> [TASK TO COMPLETE]: Rewrite the data as a JSON list of strings, starting at the line that contains "Click the Search Tools input field" and ending at the line that contains "Looking at the screenshot, I should click(x=475, y=346).", both included. Give one string per line and leave out blank lines.

-- BEGIN --

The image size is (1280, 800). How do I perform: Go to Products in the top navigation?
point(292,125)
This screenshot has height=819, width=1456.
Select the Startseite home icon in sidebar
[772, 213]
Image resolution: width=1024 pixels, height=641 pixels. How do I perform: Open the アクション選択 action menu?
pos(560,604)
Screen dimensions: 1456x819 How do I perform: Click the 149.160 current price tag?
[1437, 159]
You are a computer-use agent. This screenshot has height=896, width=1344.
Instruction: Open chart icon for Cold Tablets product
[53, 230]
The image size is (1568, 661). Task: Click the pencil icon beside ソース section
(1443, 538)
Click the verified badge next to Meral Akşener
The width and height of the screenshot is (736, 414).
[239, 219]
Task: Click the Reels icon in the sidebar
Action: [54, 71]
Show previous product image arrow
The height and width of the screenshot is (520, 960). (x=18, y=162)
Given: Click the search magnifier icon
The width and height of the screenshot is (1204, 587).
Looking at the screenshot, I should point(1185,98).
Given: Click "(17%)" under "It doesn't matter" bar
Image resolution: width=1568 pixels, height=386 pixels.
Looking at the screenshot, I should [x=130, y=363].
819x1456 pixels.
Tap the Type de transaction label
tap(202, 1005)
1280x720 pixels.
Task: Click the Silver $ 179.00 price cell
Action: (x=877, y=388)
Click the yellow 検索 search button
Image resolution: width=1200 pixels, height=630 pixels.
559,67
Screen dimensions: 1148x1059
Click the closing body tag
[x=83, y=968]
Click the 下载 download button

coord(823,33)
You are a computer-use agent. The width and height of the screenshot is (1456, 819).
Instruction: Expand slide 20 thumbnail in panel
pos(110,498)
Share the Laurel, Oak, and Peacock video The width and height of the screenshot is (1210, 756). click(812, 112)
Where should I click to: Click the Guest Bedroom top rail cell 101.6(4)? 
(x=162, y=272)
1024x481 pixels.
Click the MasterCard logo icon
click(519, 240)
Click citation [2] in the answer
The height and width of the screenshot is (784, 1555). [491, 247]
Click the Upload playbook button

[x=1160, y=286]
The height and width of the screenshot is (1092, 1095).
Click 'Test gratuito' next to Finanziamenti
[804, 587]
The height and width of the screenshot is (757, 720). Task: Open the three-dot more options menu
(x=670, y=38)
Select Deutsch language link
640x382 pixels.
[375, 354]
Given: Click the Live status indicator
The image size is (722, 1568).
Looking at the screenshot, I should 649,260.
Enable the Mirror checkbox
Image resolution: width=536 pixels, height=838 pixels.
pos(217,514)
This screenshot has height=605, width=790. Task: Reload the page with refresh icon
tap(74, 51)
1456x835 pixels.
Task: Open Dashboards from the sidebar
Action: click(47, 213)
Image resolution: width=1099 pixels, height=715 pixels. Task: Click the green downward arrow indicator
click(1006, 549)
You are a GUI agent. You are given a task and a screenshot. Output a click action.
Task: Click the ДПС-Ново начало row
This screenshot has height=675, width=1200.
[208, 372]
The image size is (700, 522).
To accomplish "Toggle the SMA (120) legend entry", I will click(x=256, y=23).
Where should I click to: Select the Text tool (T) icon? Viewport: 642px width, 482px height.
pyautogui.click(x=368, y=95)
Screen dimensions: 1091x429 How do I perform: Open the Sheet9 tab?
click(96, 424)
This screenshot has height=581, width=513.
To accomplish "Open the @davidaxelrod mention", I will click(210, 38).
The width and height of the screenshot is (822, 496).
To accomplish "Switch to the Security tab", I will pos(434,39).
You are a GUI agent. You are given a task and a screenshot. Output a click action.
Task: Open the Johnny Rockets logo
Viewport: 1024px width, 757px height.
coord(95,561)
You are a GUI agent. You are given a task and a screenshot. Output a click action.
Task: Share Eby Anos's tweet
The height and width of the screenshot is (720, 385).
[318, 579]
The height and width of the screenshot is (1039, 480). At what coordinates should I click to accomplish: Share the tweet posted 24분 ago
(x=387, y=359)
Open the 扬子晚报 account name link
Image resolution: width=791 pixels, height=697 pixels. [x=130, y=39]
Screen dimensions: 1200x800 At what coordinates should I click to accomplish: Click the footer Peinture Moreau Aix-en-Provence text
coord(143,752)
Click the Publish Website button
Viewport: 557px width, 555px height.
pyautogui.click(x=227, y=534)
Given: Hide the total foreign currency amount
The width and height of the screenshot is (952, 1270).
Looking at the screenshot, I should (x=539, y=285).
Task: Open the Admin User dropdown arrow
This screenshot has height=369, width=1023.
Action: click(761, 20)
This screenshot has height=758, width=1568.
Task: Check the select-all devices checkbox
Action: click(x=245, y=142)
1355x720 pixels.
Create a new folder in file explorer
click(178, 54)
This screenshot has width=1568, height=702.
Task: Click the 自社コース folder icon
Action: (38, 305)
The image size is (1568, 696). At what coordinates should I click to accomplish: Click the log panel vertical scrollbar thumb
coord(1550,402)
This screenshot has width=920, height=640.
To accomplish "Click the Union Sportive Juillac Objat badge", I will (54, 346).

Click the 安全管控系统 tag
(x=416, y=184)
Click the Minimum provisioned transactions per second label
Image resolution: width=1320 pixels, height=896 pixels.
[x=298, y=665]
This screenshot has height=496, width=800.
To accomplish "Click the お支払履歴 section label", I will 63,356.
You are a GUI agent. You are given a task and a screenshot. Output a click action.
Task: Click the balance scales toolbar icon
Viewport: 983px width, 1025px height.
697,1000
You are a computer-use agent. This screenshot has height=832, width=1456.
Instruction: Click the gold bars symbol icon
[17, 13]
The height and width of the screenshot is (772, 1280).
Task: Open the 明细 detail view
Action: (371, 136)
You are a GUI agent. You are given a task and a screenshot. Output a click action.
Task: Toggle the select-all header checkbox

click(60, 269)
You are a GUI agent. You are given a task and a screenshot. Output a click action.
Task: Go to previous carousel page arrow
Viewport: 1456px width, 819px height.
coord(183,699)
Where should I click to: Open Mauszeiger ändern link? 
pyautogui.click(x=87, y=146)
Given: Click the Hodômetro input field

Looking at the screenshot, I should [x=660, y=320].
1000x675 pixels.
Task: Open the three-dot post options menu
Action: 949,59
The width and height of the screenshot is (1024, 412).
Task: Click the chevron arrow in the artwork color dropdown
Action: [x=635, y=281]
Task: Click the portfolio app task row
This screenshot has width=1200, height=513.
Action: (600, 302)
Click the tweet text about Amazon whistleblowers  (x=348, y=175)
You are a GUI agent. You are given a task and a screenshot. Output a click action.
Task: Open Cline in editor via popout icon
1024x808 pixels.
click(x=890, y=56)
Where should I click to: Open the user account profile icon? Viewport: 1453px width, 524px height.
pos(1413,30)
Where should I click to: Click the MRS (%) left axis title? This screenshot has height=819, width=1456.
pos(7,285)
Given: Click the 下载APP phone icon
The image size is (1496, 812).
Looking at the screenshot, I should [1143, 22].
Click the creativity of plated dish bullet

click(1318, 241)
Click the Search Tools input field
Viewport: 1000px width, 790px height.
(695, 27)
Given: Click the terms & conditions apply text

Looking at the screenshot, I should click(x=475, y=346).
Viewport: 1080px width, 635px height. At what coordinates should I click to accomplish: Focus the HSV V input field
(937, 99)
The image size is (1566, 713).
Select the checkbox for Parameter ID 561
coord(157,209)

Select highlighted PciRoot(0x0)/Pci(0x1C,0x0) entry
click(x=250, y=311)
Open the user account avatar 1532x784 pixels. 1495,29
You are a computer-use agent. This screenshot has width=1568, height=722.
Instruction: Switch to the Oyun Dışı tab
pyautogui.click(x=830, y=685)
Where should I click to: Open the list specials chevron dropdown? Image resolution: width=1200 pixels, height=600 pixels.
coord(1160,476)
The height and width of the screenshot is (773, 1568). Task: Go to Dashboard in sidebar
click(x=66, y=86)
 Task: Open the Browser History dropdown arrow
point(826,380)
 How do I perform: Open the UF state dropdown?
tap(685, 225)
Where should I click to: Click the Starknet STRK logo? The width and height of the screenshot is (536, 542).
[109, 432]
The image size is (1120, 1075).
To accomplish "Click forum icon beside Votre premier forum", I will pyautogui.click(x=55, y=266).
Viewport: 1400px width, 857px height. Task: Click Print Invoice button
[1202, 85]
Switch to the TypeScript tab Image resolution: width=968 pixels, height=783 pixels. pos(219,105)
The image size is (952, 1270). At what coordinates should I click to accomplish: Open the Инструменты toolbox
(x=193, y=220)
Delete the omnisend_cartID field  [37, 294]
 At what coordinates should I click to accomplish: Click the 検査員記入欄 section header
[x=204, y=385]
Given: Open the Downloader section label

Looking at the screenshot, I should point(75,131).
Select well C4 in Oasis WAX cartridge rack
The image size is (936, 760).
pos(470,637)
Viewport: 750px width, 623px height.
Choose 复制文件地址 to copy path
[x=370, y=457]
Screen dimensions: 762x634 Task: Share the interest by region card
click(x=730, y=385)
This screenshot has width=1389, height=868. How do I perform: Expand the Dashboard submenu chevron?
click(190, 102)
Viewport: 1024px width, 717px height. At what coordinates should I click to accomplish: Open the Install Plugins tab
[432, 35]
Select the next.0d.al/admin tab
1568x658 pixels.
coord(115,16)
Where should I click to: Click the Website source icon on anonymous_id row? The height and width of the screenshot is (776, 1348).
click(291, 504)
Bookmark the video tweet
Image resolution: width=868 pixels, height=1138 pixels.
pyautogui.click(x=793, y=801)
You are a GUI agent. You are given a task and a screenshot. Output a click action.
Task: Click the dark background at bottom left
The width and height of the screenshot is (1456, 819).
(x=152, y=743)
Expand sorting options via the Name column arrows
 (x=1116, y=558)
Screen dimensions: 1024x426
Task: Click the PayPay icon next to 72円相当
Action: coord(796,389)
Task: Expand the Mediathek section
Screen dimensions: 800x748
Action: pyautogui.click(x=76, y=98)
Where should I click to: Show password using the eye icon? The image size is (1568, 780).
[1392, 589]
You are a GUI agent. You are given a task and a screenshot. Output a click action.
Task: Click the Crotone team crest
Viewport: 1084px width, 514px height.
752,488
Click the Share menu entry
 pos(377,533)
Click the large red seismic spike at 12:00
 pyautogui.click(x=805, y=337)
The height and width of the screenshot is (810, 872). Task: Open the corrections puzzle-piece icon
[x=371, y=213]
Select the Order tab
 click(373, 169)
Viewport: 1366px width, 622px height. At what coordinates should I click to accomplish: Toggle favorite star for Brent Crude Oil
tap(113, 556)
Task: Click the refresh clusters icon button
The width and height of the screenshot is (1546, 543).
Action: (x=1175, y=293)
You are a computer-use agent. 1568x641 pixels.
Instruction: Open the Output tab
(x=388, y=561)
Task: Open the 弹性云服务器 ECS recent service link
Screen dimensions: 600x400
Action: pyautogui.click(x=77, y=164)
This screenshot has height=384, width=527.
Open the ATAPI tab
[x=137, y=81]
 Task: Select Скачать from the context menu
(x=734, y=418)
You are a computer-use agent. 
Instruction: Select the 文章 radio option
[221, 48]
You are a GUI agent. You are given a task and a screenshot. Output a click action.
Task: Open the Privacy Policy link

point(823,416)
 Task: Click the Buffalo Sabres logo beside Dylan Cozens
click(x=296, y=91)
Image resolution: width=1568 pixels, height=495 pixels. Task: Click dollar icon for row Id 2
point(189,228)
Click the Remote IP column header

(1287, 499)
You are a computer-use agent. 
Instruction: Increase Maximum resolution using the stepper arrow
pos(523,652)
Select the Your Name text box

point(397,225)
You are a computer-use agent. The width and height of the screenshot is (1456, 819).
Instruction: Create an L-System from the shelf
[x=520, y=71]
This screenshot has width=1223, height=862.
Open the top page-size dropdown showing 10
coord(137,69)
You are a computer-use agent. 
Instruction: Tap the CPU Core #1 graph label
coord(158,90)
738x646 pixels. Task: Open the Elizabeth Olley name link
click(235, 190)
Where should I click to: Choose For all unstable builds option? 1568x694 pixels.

-- END --

> [EXPECTED ANSWER]:
[
  "Click the Search Tools input field",
  "Viewport: 1000px width, 790px height.",
  "(695, 27)",
  "Given: Click the terms & conditions apply text",
  "Looking at the screenshot, I should click(x=475, y=346)."
]